SWOT

Callum Sutherland - Oct 19, 2023
The good thing about separation is that it may allow you to do things you really want to do but haven’t for the sake of your relationship. Separation is a difficult time so giving yourself something positive to look forward could be a great idea.

SWOT is an acronym often used in business: strengths, weakness, opportunities, and threats. I suggest you do a SWOT analysis on yourself when you are separating. As we grow through our relationships, we will develop our roles or our parts to play in the relationship. There is often one person who looks after the finances, sometimes one is the cook or the person who does the majority of the cleaning, sometimes one person is the reason you have social lives, etc.  It’s time to acknowledge what your roles were and what you didn’t do.

Strengths: What are the areas you naturally gravitate to and took care of during your relationship? These are the areas that will cause you the least stress because you probably are good at them or like doing them.

Weaknesses: What area of your relationship did your partner take care of? Did they take care of financial matters? If so, you need to find out about your investments, budget, and paying bills. This may sound easy to you if you took care of it, but if you have been in a 10-year relationship where the other takes care of it, it will be an adjustment for you. Seeking out a Financial Advisor to guide you would be a great step or maybe you have a friend who is strong in this area.

How are your cooking and cleaning skills?  Your budget just became a little tighter so you don’t want to be eating out all the time nor do you want to be eating frozen pizza every night or your belt will also get tighter. You may need to take a cooking class or two.  You may also want to budget for a cleaner. I know some people just hate cleaning and or don’t have time for it. Now that you have your own place and are on your own, it still needs to be done.

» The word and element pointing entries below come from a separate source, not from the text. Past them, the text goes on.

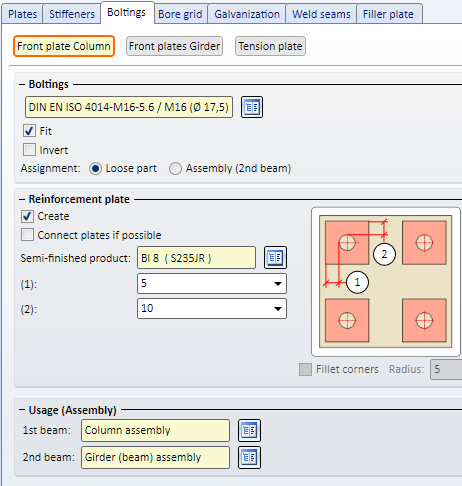Collapse the Boltings section header
Screen dimensions: 462x486
coord(22,84)
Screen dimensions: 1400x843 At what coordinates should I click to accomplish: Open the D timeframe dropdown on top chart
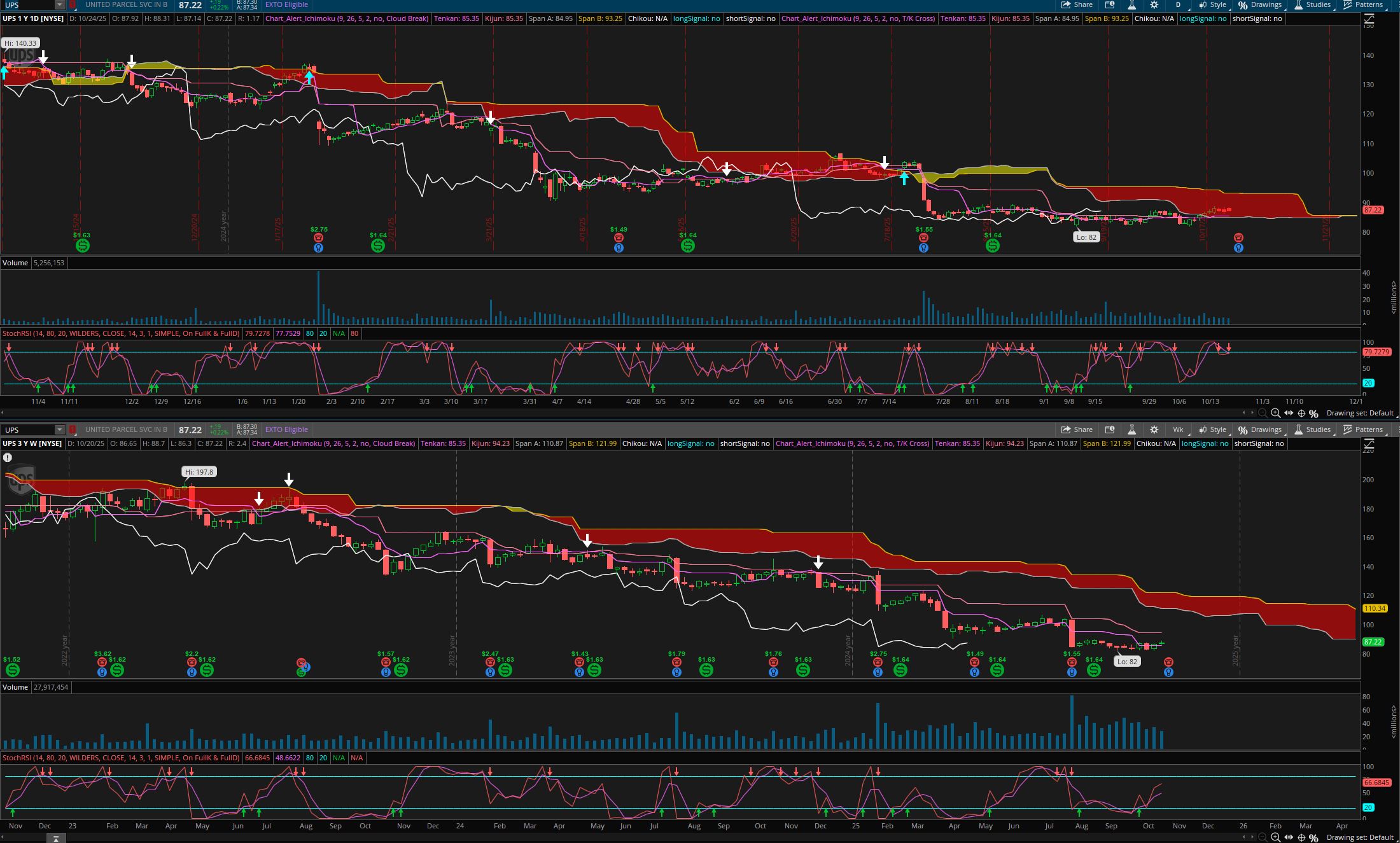pos(1178,4)
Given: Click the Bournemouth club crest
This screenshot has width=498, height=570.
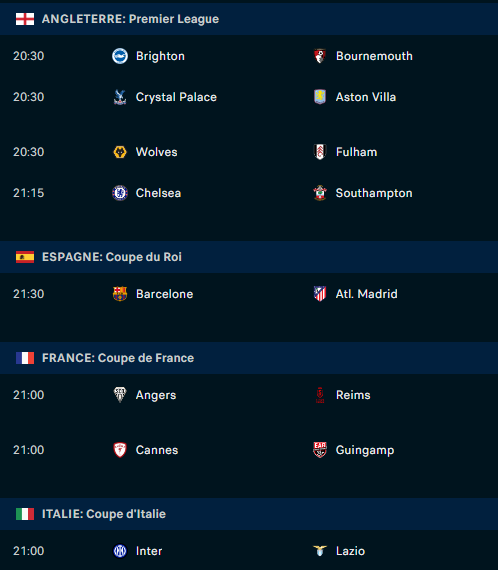Looking at the screenshot, I should [x=320, y=56].
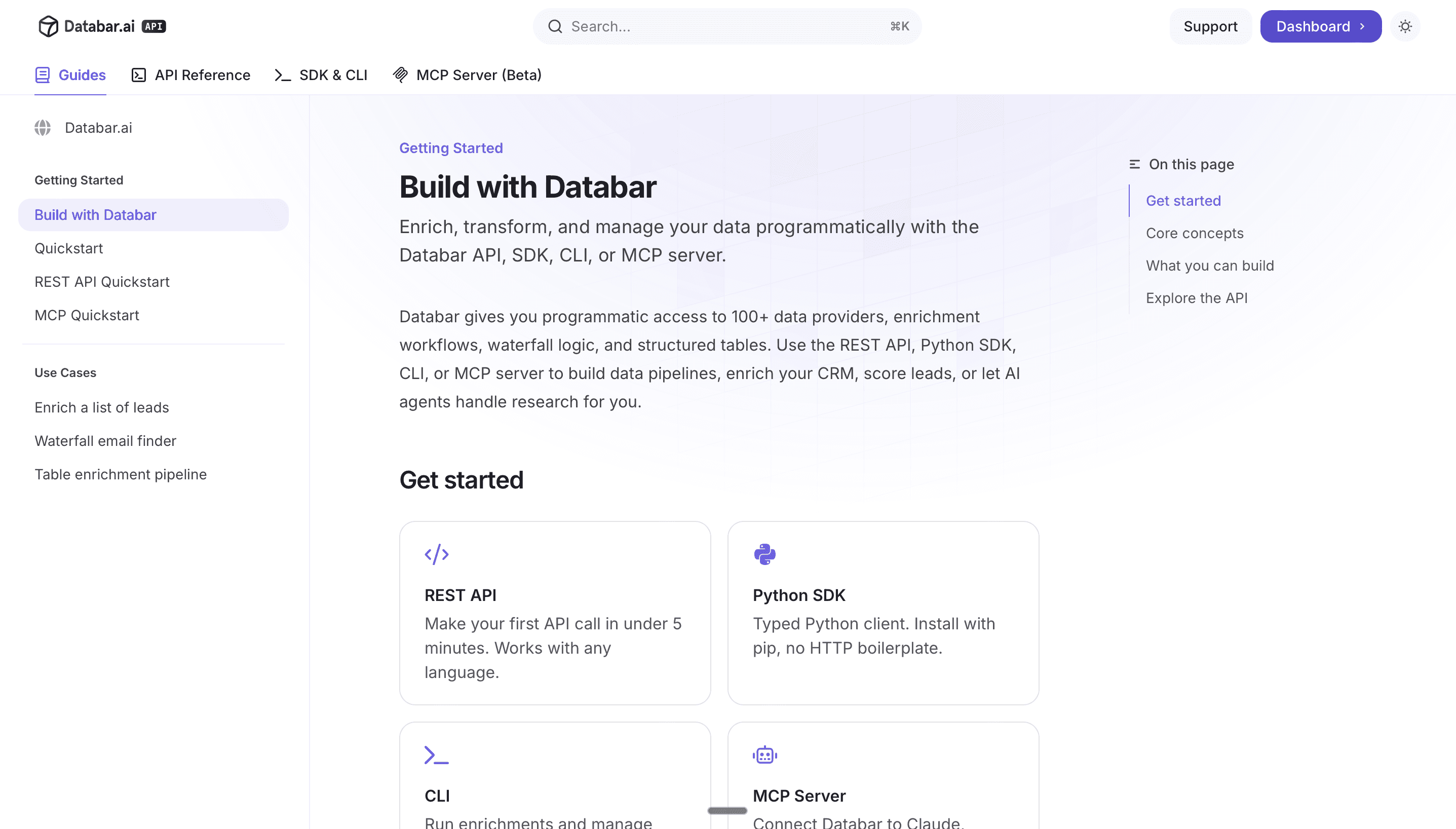Toggle light/dark theme with the sun icon

coord(1405,26)
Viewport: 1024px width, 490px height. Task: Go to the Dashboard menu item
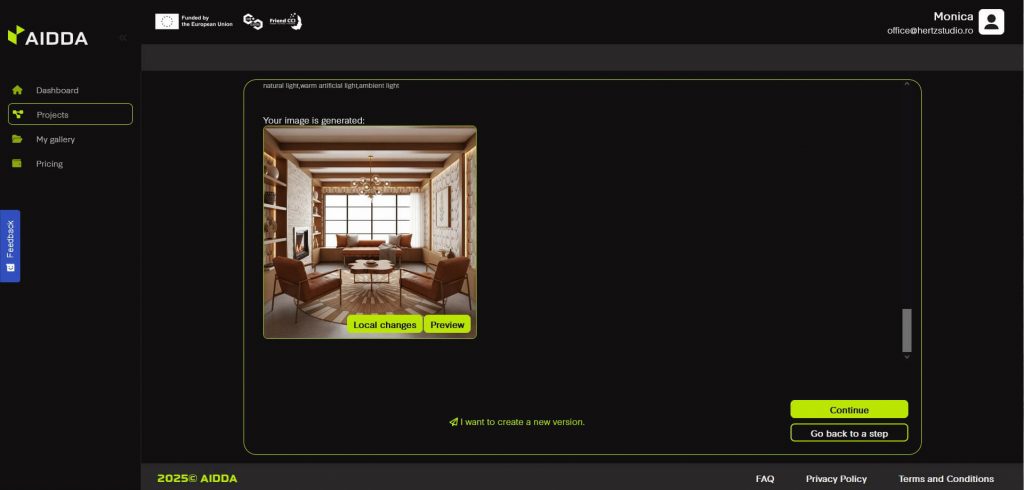coord(57,90)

Another area to think about is home and auto maintenance. If you are keeping the family home or moving into a house on your own, maintenance and repairs fall to you. How will you navigate this? Did your partner use to make all the repairs? Now you will have to budget to pay someone to do those things.

There are many other items that may come up and you as an individual have to take time to reflect. Building partnerships and friendships to help you with your weaknesses is a great way to minimize the impact and stress as you start your next chapter.

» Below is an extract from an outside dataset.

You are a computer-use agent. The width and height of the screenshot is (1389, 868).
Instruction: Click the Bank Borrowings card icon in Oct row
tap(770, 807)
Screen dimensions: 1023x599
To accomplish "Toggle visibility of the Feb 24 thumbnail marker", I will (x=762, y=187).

Opportunities: The good thing about separation is that it may allow you to do things you really want to do but haven’t for the sake of your relationship. Separation is a difficult time so giving yourself something positive to look forward could be a great idea.

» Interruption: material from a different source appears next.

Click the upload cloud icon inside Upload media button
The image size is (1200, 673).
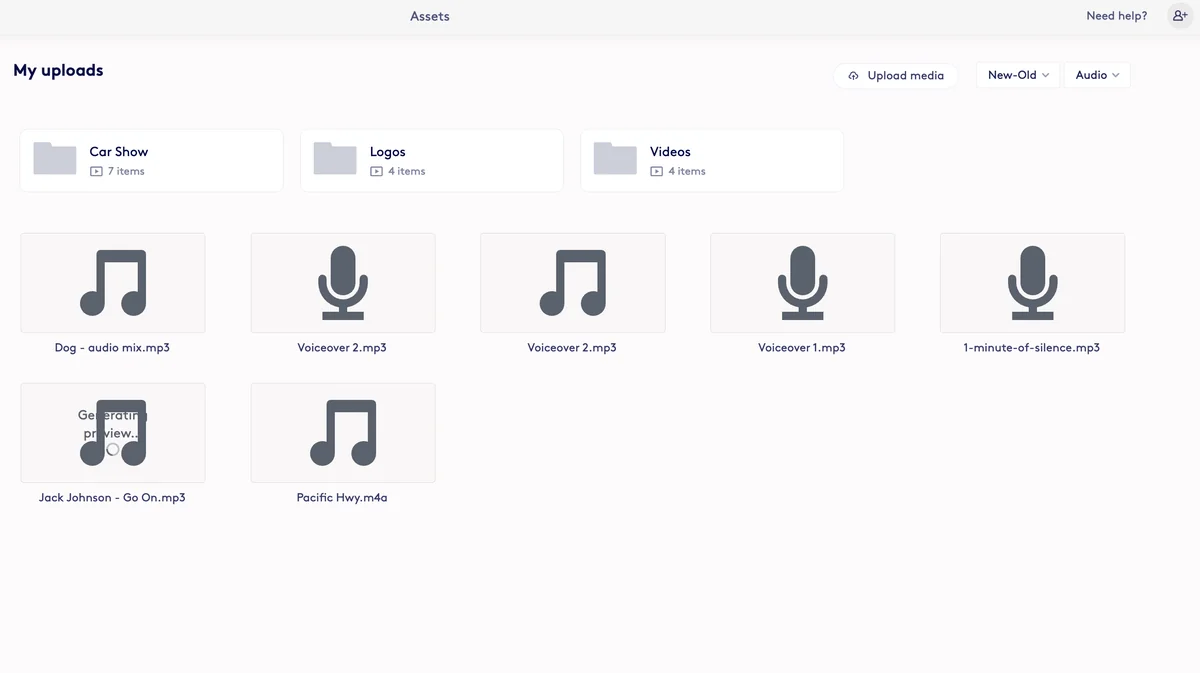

Threats: I think the obvious threat is emotions that cause the separation process to go on for a long time and have a high cost. It takes both parties to make it work, but you can focus on yourself and do your part. The other threat I have seen is isolation. Find a way to have time with friends and/or family. This is especially important if you have children because now you need childcare/a babysitter to do things

The SWOT analysis, step 4 in my previous blog, shouldn’t take a long time to do. You know what you are good at and what you don’t know and don’t like. Thinking through this process allows you to be more prepared and avoid surprises. There is nothing anyone can give you to make the process easy or hurt less, only time will do that. Reflecting and preparing can help reduce stress and clear up some of the unknowns that drive our fear.

 

Should you contact your spouse during separation?

 

This is going to be different depending on the circumstances of the break-up. If one or both of your emotions are very high, a break may be needed where you don’t text, email, or call. I have seen where communication is done through the lawyer or mediator. If emotions are managed, set boundaries and expectations around communication to keep both of you on the same page.

Question for you: If you are looking back on your separation 5 years from now, and you feel it went well, what does that look like? What happened?